Down went Abijah’s head, the cover was tightly screwed into place, and the machine was towed out into the channel and cast loose. Away it floated towards the British fleet, which lay well up in the Narrows. The officers made their way to the Battery, where they waited in much suspense the result of the enterprise.
An hour slowly moved by. Morning broke. The rim of the sun lifted over the distant waters. Yet the “Eagle” still rode unharmed. Something surely had happened. The torpedo had failed. Possibly the venturesome Abijah was reposing in his stranded machine on the bottom of the bay. Putnam anxiously swept the waters in the vicinity of the “Eagle” with his glass. Suddenly he exclaimed, “There he is!” The top of the “Turtle” had just emerged, in a little bay a short distance to the left of Howe’s flag-ship.
It was seen as quickly by the sentinels on the “Eagle,” who fired at the strange aquatic monster with such good aim that Abijah popped under the water as hastily as he had emerged from it. On board the “Eagle” confusion evidently prevailed. This strange contrivance had apparently filled the mariners with alarm. There were signs of a hasty effort to get under weigh, and wings were added to this haste when a violent explosion took place in the immediate vicinity of the fleet, hurling up great volumes of water into the air. The machine had been set to run an hour, and had duly gone off at its proper time, but, for some reason yet to be explained, not under the “Eagle.” The whole fleet was not long in getting up its anchors, setting sail, and scurrying down the bay to a safer abiding-place below. And here they lay until the day of the battle of Long Island, not venturing again within reach of that naval nondescript.
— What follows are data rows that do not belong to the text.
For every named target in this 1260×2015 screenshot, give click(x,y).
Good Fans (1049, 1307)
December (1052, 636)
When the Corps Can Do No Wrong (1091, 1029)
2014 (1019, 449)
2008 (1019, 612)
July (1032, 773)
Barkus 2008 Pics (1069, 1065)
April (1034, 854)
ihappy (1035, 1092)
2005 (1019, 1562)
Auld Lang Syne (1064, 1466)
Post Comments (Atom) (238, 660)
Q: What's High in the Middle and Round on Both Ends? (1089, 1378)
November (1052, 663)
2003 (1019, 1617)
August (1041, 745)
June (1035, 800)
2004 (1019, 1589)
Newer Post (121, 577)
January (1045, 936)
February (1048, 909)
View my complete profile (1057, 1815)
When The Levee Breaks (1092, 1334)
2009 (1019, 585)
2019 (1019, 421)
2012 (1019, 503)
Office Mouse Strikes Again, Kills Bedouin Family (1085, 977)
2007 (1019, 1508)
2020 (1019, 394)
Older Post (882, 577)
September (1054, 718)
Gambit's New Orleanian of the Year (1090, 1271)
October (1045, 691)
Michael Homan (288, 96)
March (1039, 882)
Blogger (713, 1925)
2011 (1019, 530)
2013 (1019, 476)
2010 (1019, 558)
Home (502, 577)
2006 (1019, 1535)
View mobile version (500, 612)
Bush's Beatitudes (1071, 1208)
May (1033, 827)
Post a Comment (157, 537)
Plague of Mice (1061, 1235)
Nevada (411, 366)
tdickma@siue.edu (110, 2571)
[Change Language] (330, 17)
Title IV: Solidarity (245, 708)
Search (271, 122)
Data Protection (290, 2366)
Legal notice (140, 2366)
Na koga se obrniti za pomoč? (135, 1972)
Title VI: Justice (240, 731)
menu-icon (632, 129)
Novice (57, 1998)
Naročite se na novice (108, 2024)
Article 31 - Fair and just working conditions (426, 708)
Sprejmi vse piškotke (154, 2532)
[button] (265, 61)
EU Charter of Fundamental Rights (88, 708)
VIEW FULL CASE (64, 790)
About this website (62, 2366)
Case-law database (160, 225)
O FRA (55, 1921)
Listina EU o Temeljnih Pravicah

As for the “Turtle,” boats at once set out to Abijah’s relief and he was taken off in the vicinity of Governor’s Island. On landing and being questioned, he gave, in his own odd way, the reasons of his failure.
“Just as I said, gen’ral,” he remarked “it all failed for the want of that cud of tobacco. You see, I am narvous without tobacco. I got under the ‘Eagle’s’ bottom, but somehow the screw struck the iron bar that passes from the rudder pintle, and wouldn’t hold on anyhow I could fix it. Just then I let go the oar to feel for a cud, to steady my narves, and I hadn’t any. The tide swept me under her counter, and away I slipped top o’ water. I couldn’t manage to get back, so I pulled the lock and let the thunder-box slide. That’s what comes of sailin’ short of supplies. Say, can’t you raise a cud among you now?”
There is another interesting story to tell, in connection with the British occupation of New York, which may be fitly given here. The battle of Long Island had been fought. The American forces had been safely withdrawn. Washington had moved the main body of his army, with the bulk of the stores, from the city, leaving General Putnam behind, in command of the rear-guard.